:: INSTRUCTION ::
Reproduce the data below, changing every occurrence of "screenshot" to "screen capture" and keeping all other text the same. Omit the pictures from your output.

───── RECORDS SHOWN

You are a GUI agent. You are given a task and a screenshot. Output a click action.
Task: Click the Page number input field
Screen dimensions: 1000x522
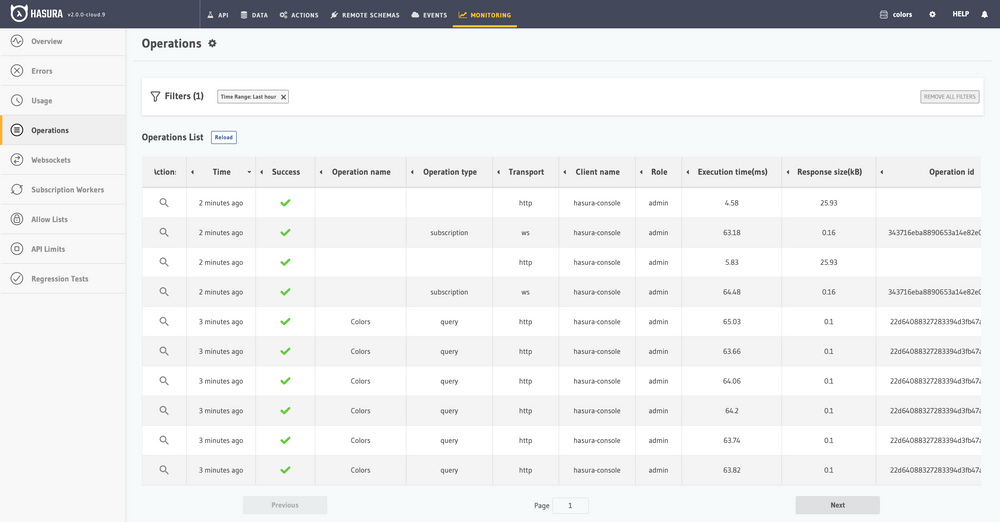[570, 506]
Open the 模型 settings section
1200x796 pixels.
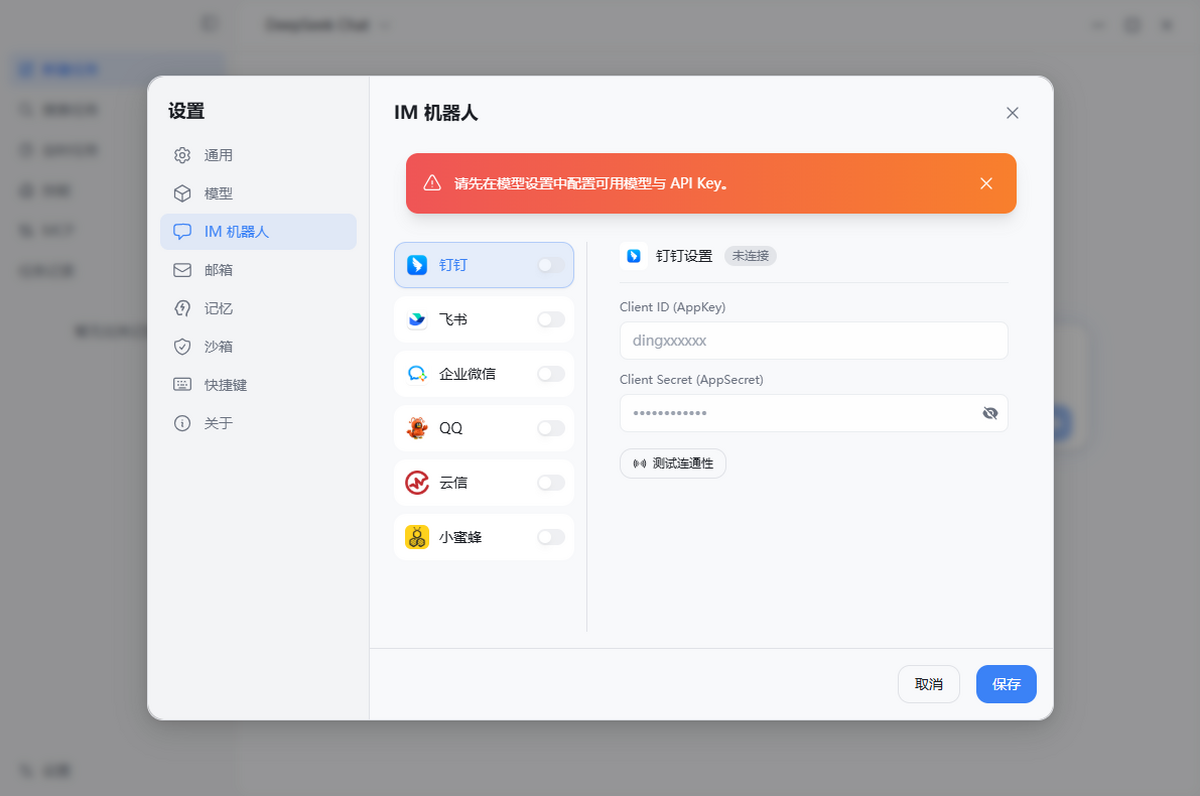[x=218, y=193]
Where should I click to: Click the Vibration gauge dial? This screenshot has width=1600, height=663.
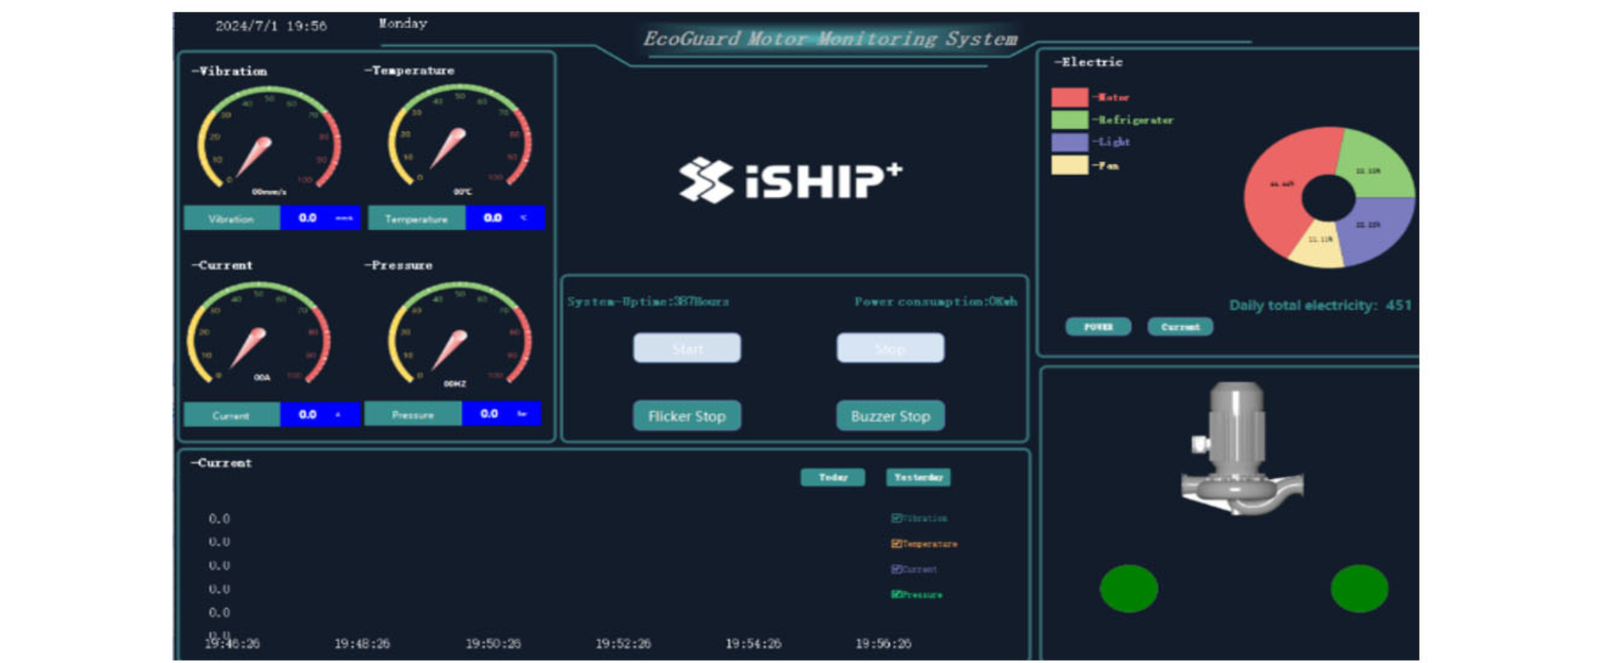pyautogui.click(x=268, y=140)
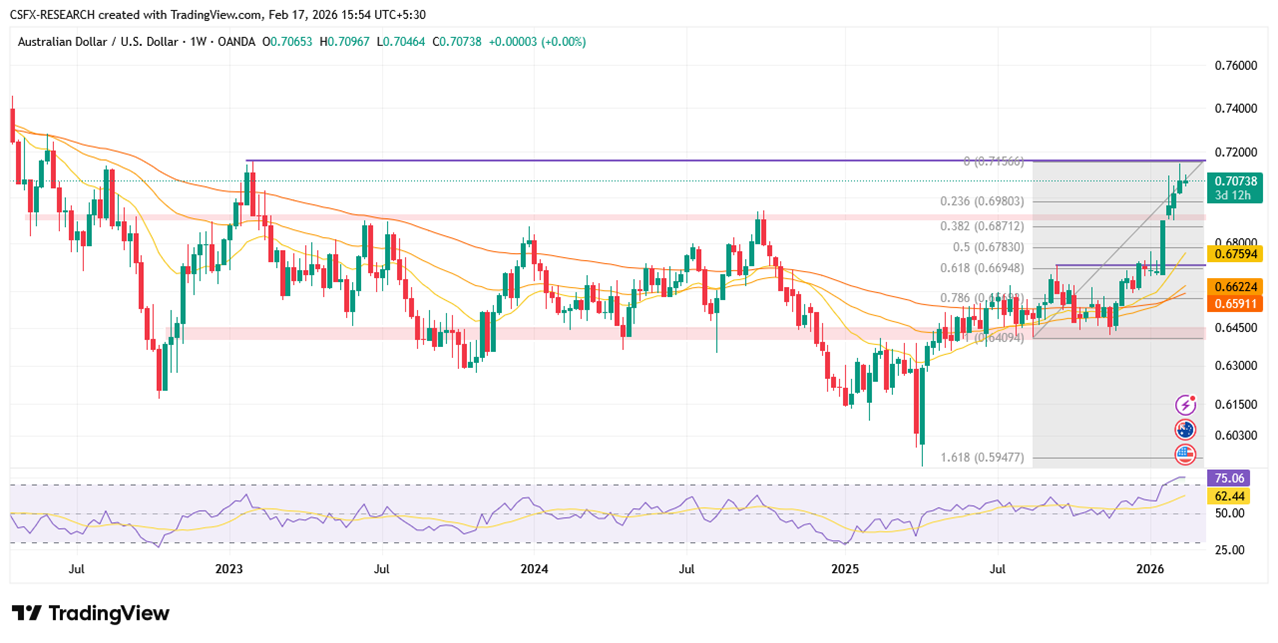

──────────

:: RESULT OF THIS EXERCISE ::
You are a GUI agent. You are given a task and a screen capture. Output a click action.
Task: Click the Page number input field
Screen dimensions: 1000x522
[570, 506]
Open the 模型 settings section
1200x796 pixels.
[x=218, y=193]
Where should I click to: Click the Vibration gauge dial? This screen capture has width=1600, height=663.
pyautogui.click(x=268, y=140)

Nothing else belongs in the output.